Justice of the Florida Supreme Court
- In office January 2, 1860 – October 19, 1865

Personal details
- Born: 1812 New York, U.S.
- Died: October 19, 1865 (aged 52–53) Savannah, Georgia, U.S.

= William A. Forward =

American judge

William Augustus Forward (1812 – October 19, 1865) was a Florida lawyer, planter and Democratic politician who served on the Florida Supreme Court from 1860 to 1865.

Forward was born in New York in 1812. He was a cousin of Walker Forward, Treasury Secretary to William Henry Harrison. Though his father had fought in the War of 1812, circa 1816 the family moved to Canada. While in Canada, he studied law, but was banished from Canada for participating in the Rebellions of 1837. He then returned to New York. He was befriended by Congressman Isaac H. Bronson, and moved to Florida at his behest.

Forward moved to St. Augustine, where he opened a legal practice and entered politics as a Democrat. Widowed in 1841, Forward then remarried on June 9, 1842, to Mary Hutchinson, daughter of a New York attorney and granddaughter of a Dartmouth College president. He embraced planter life and is known to have owned slaves in 1850. Like many in East Florida, Forward resisted statehood for Florida and supported the division of Florida, contrary to the sentiments of most Democrats at the time.

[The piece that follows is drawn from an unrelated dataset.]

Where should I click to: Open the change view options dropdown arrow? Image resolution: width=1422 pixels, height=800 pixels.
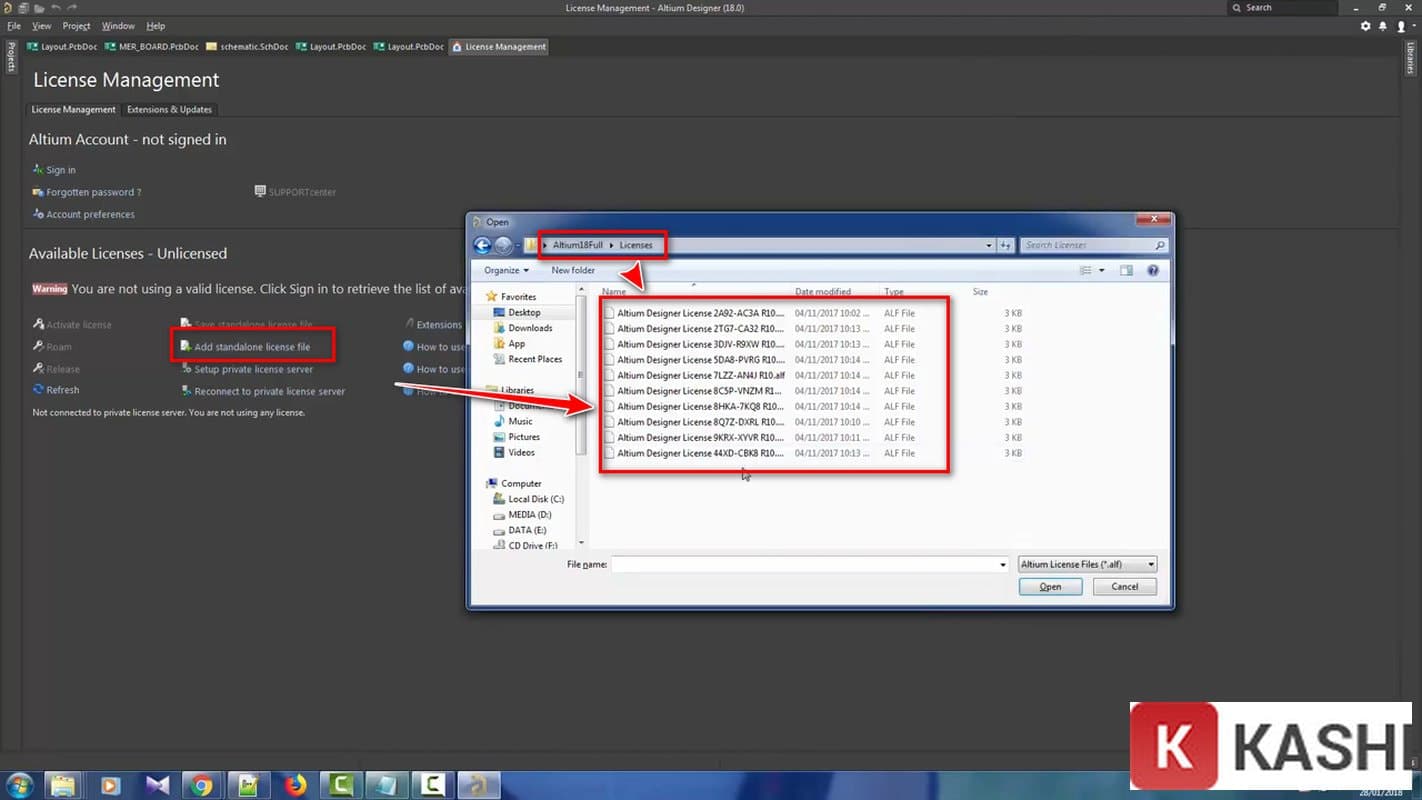(x=1102, y=271)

In 1844, St. Johns County elected him to the Florida Territorial Legislature, and in January 1845 became its Speaker. After statehood he left office, but was elected to the Florida Senate to replace Senator George Center after his resignation adjourned session in November 1845. He chaired the judiciary committee. He returned to the House in 1847 and was reelected to the Senate in 1848, a Democrat in a Whig controlled legislature. As a legislator, he was opposed to the popular election of circuit judges, but supported popular election of probate judges. He also supported granting defendants greater rights to appeal. In 1850, the Democrats held a majority and he became chair of the Corporations Committee.

He continued to oppose popular election of circuit judges. His proposal that judges be appointed by the governor with confirmation by the Senate was not adopted. His bid to become a judge was not successful in 1850. But he defeated incumbent Thomas Douglas in 1853 to become Circuit Judge for East Florida. In 1851 he opened a practice with former Comptroller Simon Towle in Tallahassee. He left the bench four years later, and entered into private practice with John P. Sanderson.

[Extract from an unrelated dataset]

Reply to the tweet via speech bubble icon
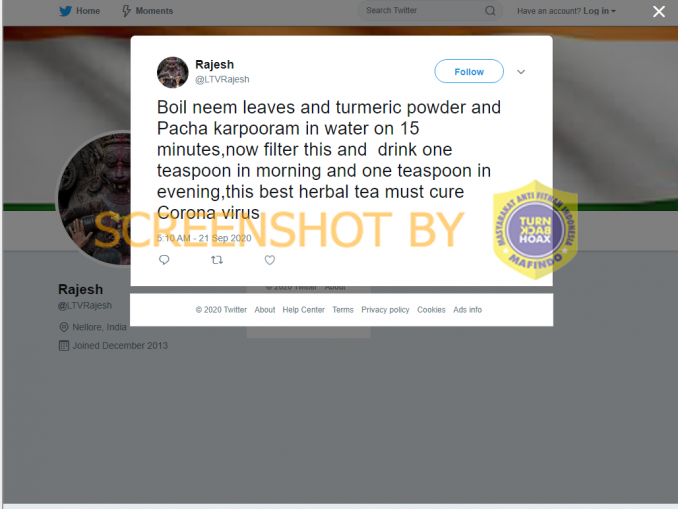The height and width of the screenshot is (509, 678). pos(164,259)
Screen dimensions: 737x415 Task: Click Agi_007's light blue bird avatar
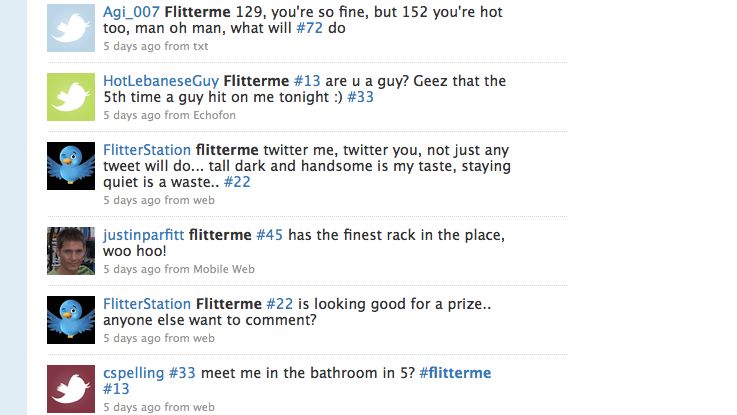click(x=71, y=29)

Forward moved to Palatka, where he became a charter member of the First Presbyterian Church. The church first convened at the Putnam County Courthouse in 1856. In 1859, he was elected to the Supreme Court; he began serving January 2, 1860. He supported secession to the point of nearly volunteering to serve in the Second Florida Infantry as a private. He became ill in July 1865 and died in Savannah on October 19, on a journey to seek medical treatment.